* _What you have to do_
Using the material below, set down only the line containing "Where should I click to: Click the Pause" and the lines after it, unchanged.
(Task inputs begins)
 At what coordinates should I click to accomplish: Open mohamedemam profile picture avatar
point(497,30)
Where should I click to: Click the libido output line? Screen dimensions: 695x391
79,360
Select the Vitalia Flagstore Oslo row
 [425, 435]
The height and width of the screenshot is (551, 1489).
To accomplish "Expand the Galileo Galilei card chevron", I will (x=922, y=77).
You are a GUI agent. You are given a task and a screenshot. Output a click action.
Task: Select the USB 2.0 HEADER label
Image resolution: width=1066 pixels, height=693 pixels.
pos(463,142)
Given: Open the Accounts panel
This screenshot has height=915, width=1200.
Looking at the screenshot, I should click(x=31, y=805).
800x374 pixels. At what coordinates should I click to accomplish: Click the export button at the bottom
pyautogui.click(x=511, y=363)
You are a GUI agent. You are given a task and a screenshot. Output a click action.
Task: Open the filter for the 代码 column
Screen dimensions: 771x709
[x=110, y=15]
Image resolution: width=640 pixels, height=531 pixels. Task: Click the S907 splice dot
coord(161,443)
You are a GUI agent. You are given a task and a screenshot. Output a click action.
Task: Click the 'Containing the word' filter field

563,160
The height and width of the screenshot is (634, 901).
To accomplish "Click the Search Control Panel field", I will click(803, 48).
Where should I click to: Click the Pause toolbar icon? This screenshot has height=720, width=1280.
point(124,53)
(Task inputs ends)
* _Reply_
Where should I click to: Click the Pause toolbar icon? This screenshot has height=720, width=1280.
point(124,53)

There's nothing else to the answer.